Editing. In this experiment, we investigate how various optimization methods influence the quality of edited images. For each testing final-stage image, we first use different optimization approaches to refine the reconstructed images. We then conduct the editing by re-sampling the latent representation \(z_i\) at a randomly chosen stage. We adopt the FID score to measure the quality of the edited images and show the results in Table 2. As described in Sect. 3.2, applying the AdaIN optimization causes overfitting that degrades the quality of the edited images. For instance, applying the AdaIN optimization increases the FID score from 38.68 to 44.28 on the face drawing dataset. One straightforward solution to alleviate this issue is to apply strong weight decay regularizations (i.e., \(w=10^{-2}\)).

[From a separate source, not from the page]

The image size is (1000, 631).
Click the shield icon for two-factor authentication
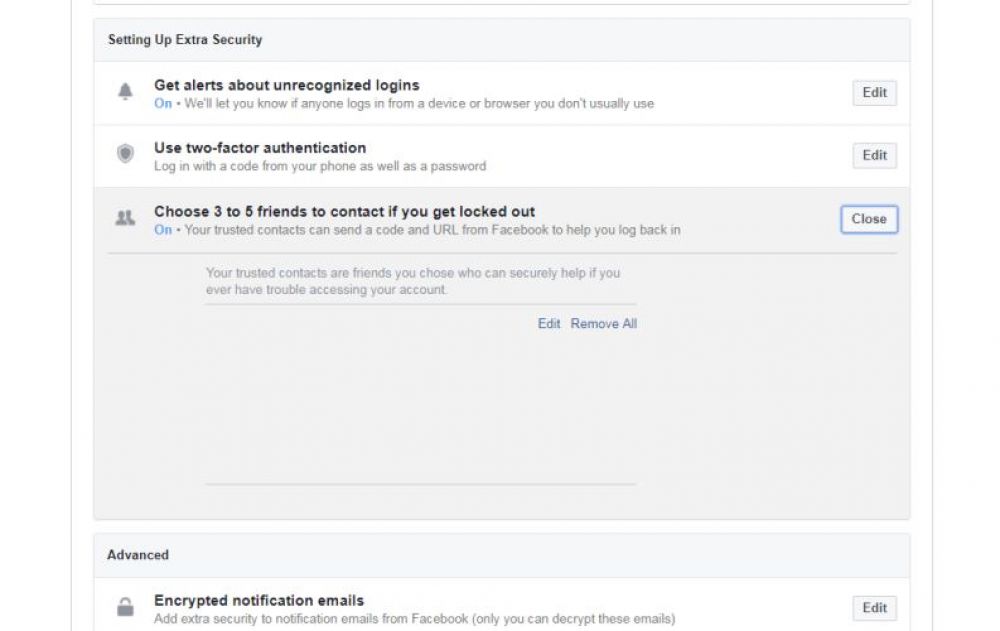pos(125,154)
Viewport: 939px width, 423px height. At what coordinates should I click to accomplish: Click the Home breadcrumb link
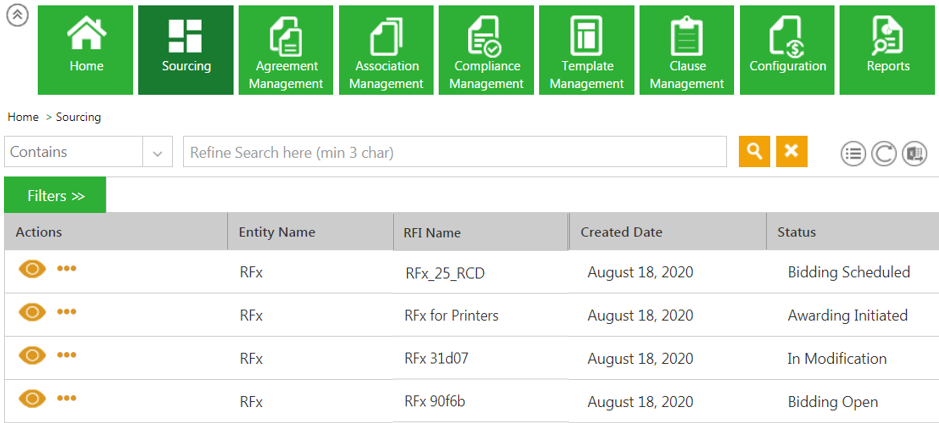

However, according to the results in 5-th row of Table 1, such strong regularizations reduce the reconstruction effectiveness of the AdaIN optimization. Combining the results in Table 1 and Table 2, we conclude that applying the regularization with the learned hyper-parameter w not only mitigates overfitting but also maintains the efficacy of the AdaIN optimization. We conduct more analysis of the proposed learning-based regularization in the supplementary materials.

4.4 Limitations

The proposed framework has several limitations (see supplemental material for visual examples). First, since the model learns the multi-stage generation from a training dataset, it fails to produce appealing results if the style of the input image is significantly different from images in the training set. Second, the uni-modal inference assumption may not be correct. In practice, the mapping from later stages to previous ones can also be multi-modal. For instance, the style of the pencil sketches by various artists may be different. Finally, artists may not follow a well-staged workflow to create artwork in practice. However, our main goal is to provide an example workflow to make the artwork creation and editing more feasible, especially for the users who may not be experts in that type of artwork.

Table 2. Quantitative results of editing. We use the FID (\(\downarrow \)) score to evaluate the quality of the edited images \(\hat{x}^G_N\) synthesized by the proposed framework. w and LR indicates the hyper-parameter for the weight regularization and applying the learned regularization, respectively.

5 Conclusions

In this work, we introduce an image generation and editing framework that models the creation stages of an artistic workflow. We also propose a learning-based regularization for the AdaIN optimization to address the reconstruction problem for enabling non-destructive artwork editing. Qualitative results on three different datasets show that the proposed framework 1) generates appealing artwork images via multiple creation stages and 2) synthesizes the editing results made by the artists. Furthermore, the quantitative results validate the effectiveness of the AdaIN optimization and the learning-based regularization.

We believe there are many exciting areas for future research in this direction that could make creating high-quality artwork both more accessible and faster. We would like to study video sequences of artists as they create artwork to automatically learn meaningful workflow stages that better align with the artistic process. This could further enable the design of editing tools that more closely align with the operations artists currently perform to iterate on their designs.